US News & World Report

By Nicole Hemmer

Calling out liberal media bias is a rite of passage for Republican candidates. Red meat for the conservative base, cries of media bias also act as a defensive shield, a way of playing the media referees so they'll go a bit easier on the candidate. Donald Trump was acting in this tradition on Thursday night, when he lashed out at the moderators of the first Republican debate. Only this media criticism came with a twist: The target of his complaints was Fox News.

"I really enjoyed the debate tonight, even though the Fox News trio, especially Megyn Kelly, was not very good or professional!" Trump tweeted several hours after the debate. On Friday afternoon, still fuming, he added, "@FoxNews you should be ashamed of yourself. I got you the highest debate ratings in your history & you say nothing but bad..."

Yet, while this attack was brandished as further evidence of Trump's atypical campaign, he is not the first Republican primary candidate to attack Fox News for liberal bias. Indeed, conservatives have been going after parts of their own media for decades, internal battles that reflect how deep the right's sense of embattlement — and concern over ideological purity — runs.

During the 2012 election, candidates vying for the anti-Romney (and anti-establishment) vote aimed their arrows directly at Fox News. Former Pennsylvania Sen. Rick Santorum complained about Fox's pro-Romney bias, grumbling that Mitt Romney "has Fox News shilling for him every day." Newt Gingrich echoed the charge a month later, slamming Fox News for "bias" and "distortion."

Santorum and Gingrich, insurgents attempting to topple the establishment favorite, were seeking to tap into the same well of discontent that Trump so effectively marshals: the populist conservative base that distrusts the Republican establishment and the media outlets they believe shore up that establishment.

Only in the past few decades have the populist conservative base and establishment conservative media grown powerful enough for their battles to spill onto the national debate stage. But such battles have defined the modern conservative movement from its earliest days, highlighting the tensions between conservatives who worried about ideological purity and those who sought a pragmatic route to political power.

Consider the case of the John Birch Society. A semi-secret anti-communist organization, the Birch Society had provided the early conservative movement's most diligent foot soldiers ever since its founding in 1958. But in 1961, the national media discovered the Birch Society and unearthed its founder Robert Welch's claim that President Dwight Eisenhower was "a dedicated, conscious agent of the Communist conspiracy." Journalists of the era delighted in using the Birch Society as a way to discredit what they alternately called "the radical Right," "ultra conservatives," and "superpatriots."

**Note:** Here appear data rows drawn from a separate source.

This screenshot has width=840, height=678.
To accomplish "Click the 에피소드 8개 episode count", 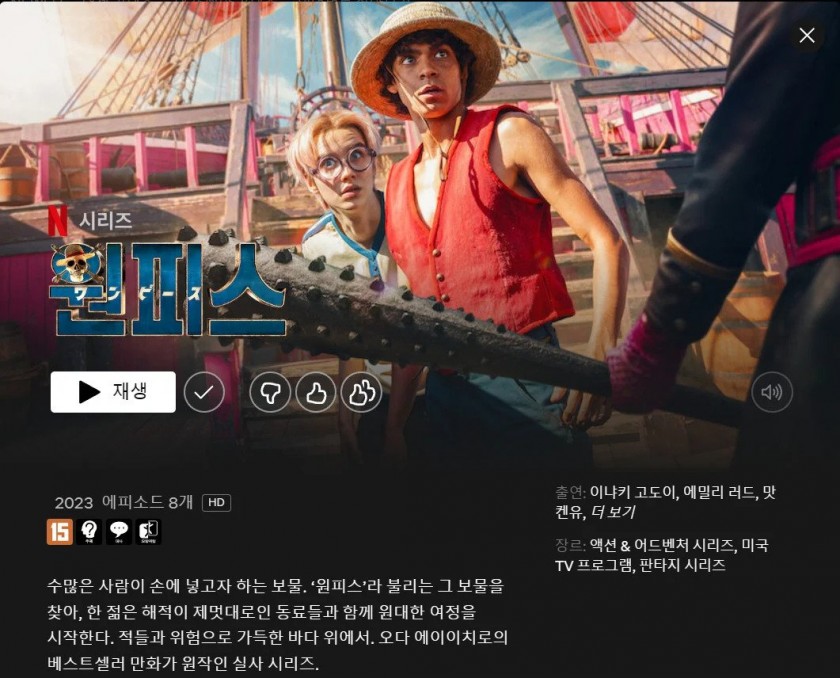I will tap(147, 502).
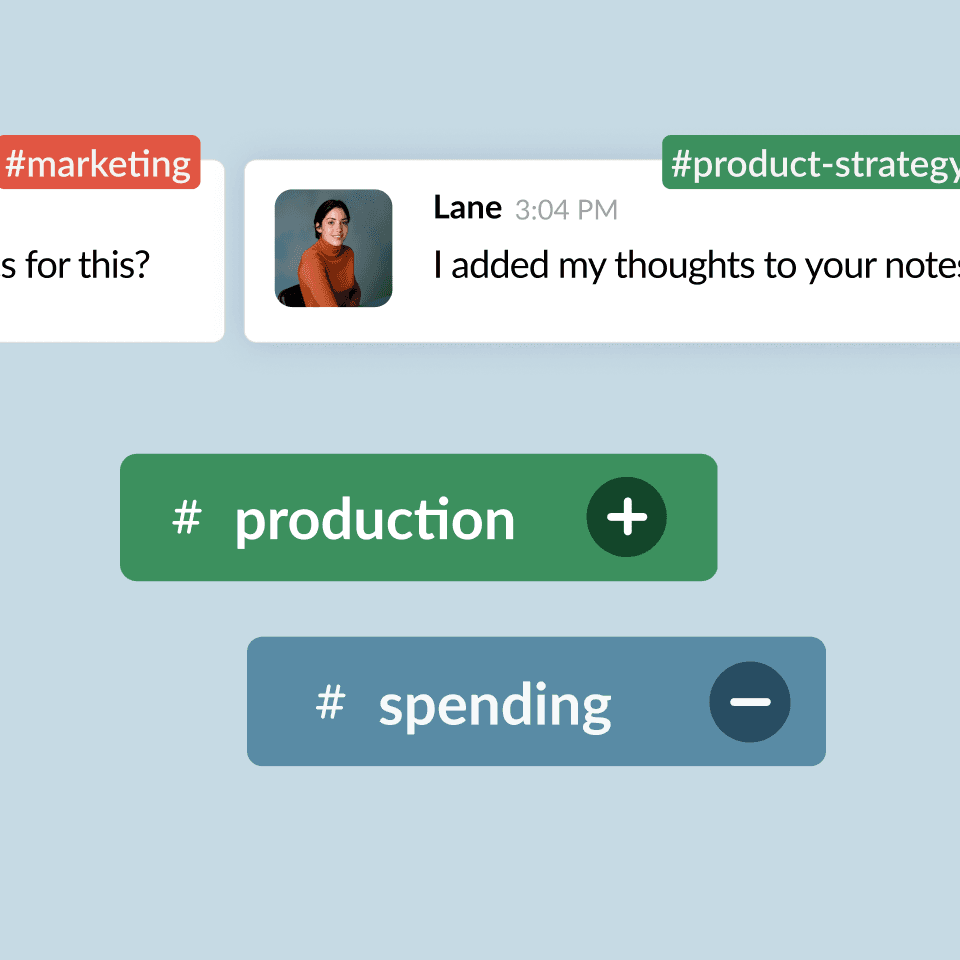Click the hash character in #marketing tag
960x960 pixels.
(15, 164)
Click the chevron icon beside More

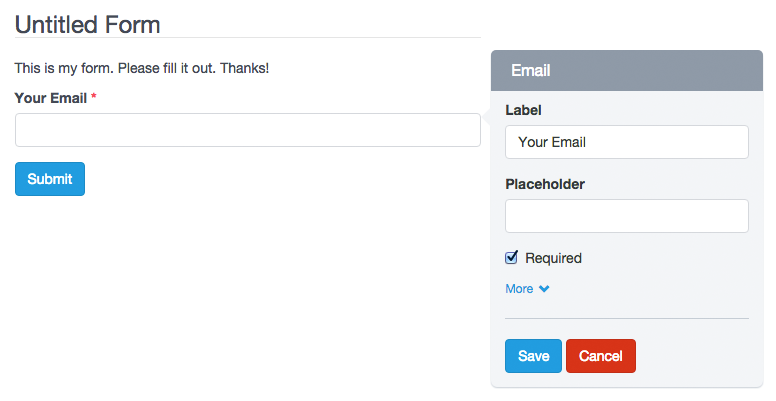pos(544,289)
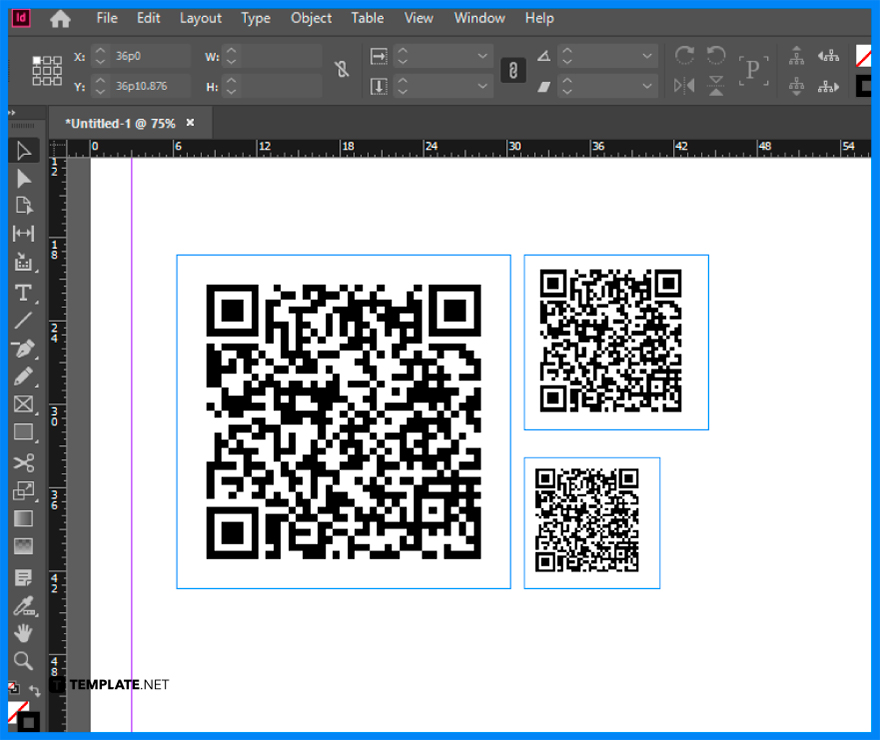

Worried about the effect such extreme statements would have on the political viability of the conservative movement, National Review publicly distanced itself — and all "responsible conservatives" — from the Birch Society. In both 1962 and 1965, National Review ran editorials denouncing Welch and ultimately the Birch Society, on the grounds that the society was harming the wider conservative movement. Welch's excesses, the editors argued in 1962, had allowed the press to use the Birch Society "to anathematize the entire American right wing." Thus to be a Bircher was to hurt the conservative cause.

Populist conservatives immediately struck back, accusing National Review of being insufficiently conservative. Supporters cut their donations; readers cancelled their subscriptions. Among these was Phyllis Schlafly, who in 1962 was just beginning to make her name as a right-wing activist. Explaining her cancellation, she wrote, "I cannot support a magazine which joins the pack of anti-anti-Communists in their organized campaign … to divide and destroy the anti-Communist effort in America."

The magazine's founder, William F. Buckley, Jr., received special condemnation from the conservative base. A. J. Heinsohn, a long-time conservative activist and Birch Society member, accused Buckley of abetting "the Communist cause," using "the Communist technique of character assassination and falsification." Concluded Heinsohn, "What a sad day it would be for America if dedicated, knowledgeable, anti-Communists were driven from the fray by a callow egocentric and his stable of former Communists."

Despite these denunciations, in the end, National Review gained influence while the Birch Society lost it. Romney won, and Gingrich and Santorum lost; Fox News will outlast Donald Trump's eccentric candidacy. But conservative populists will continue to comprise an important part of the base, seeking to pull both conservative media and the Republican Party further to the right. And as long as they remain a vocal constituency, there will be space for Republican politicians to court their votes by attacking Fox News.